▶ _Source information_

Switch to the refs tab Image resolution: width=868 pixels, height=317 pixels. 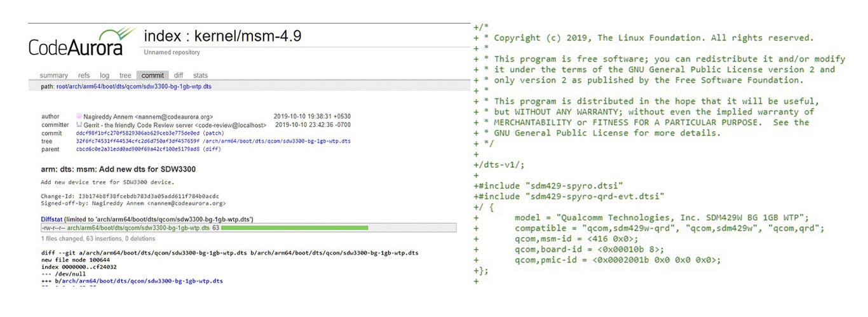tap(84, 76)
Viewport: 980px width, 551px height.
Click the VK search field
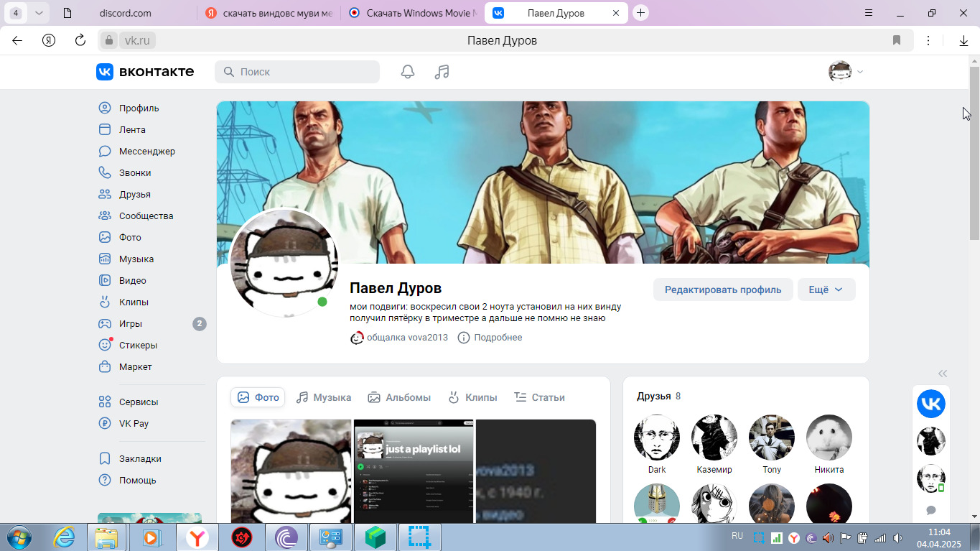(297, 72)
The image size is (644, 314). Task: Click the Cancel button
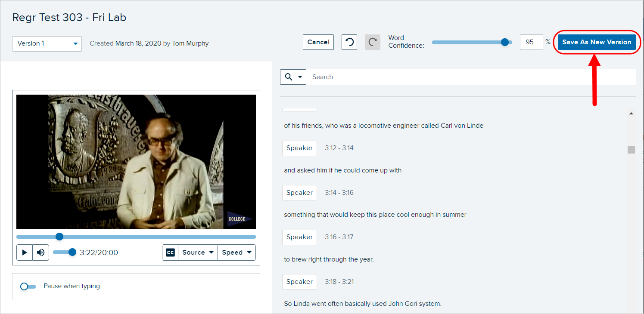[x=318, y=42]
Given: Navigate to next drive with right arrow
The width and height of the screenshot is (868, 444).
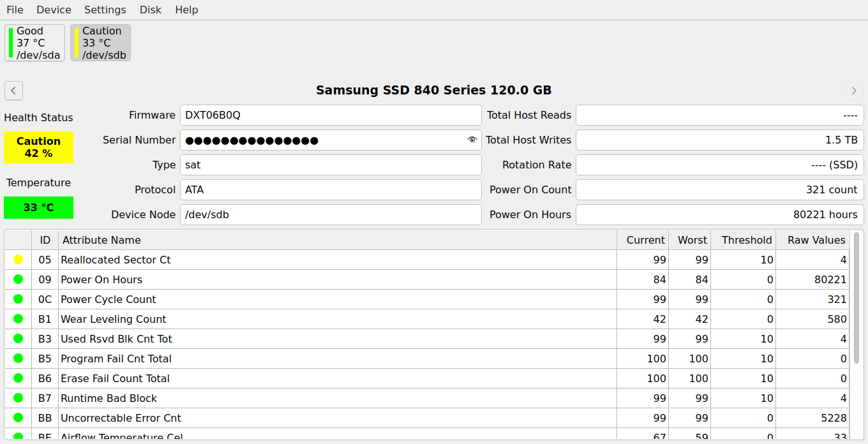Looking at the screenshot, I should [854, 91].

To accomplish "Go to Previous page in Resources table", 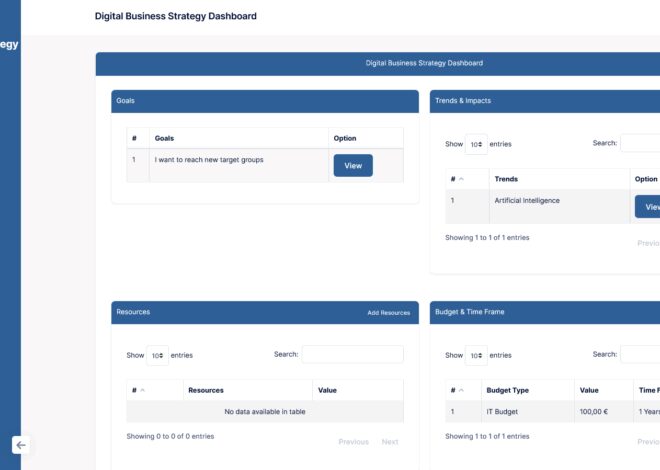I will pos(353,442).
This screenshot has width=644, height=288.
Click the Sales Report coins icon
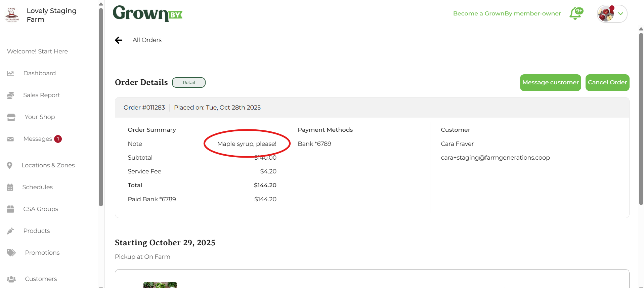pos(10,95)
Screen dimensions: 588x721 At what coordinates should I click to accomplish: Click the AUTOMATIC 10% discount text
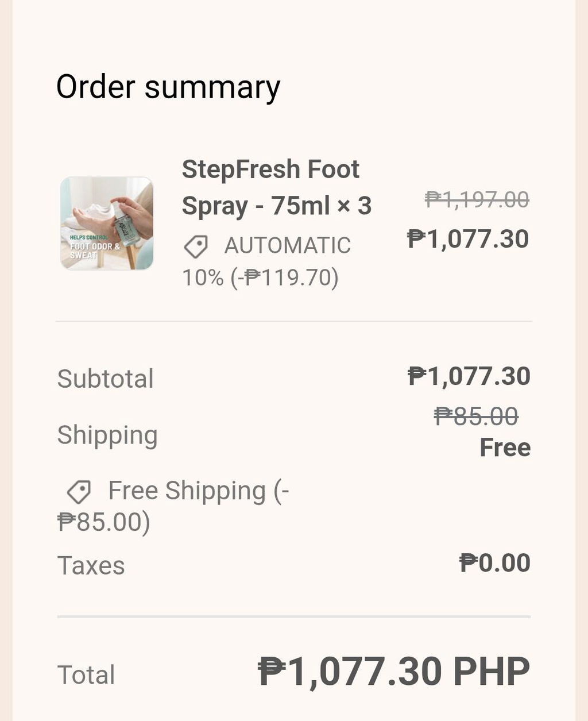[266, 261]
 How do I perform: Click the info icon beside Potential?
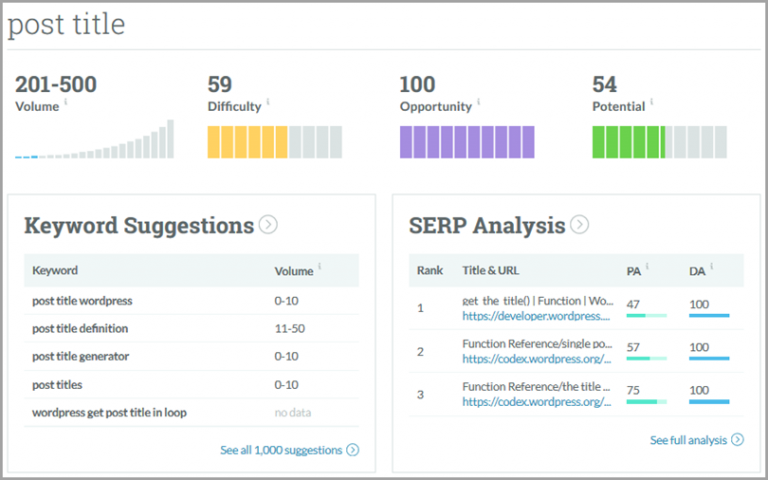click(651, 103)
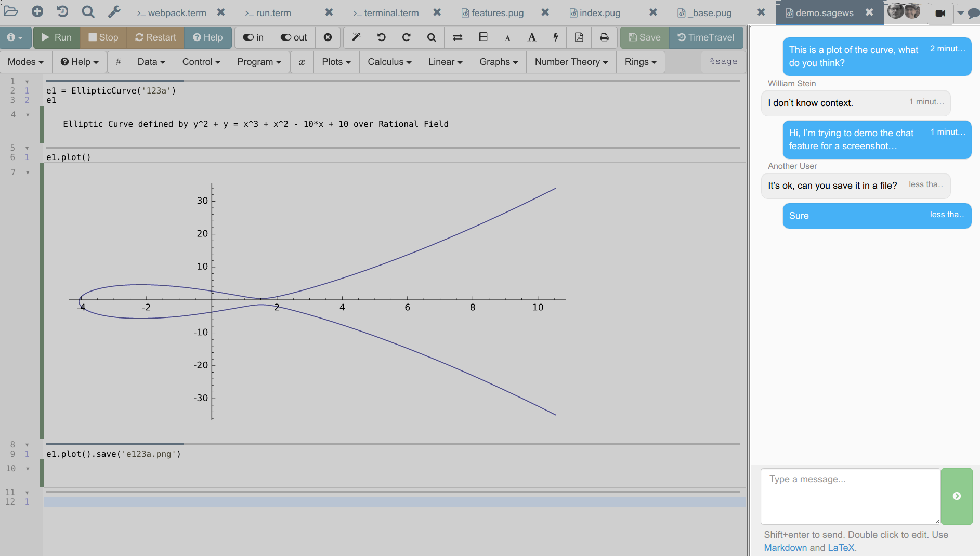The image size is (980, 556).
Task: Click the printer icon in toolbar
Action: click(x=604, y=37)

▶ _Exercise objective_
What are the lines from the one containing "Screen dimensions: 588x721" through the end of the records? Write them out exactly, leaving out the pictures.

▶ _Task solution_
Screen dimensions: 588x721 At what coordinates should I click to accomplish: Click the AUTOMATIC 10% discount text
[266, 261]
 How do I perform: Click the info icon beside Potential?
click(651, 103)
The image size is (980, 556).
Task: Click the printer icon in toolbar
Action: click(x=604, y=37)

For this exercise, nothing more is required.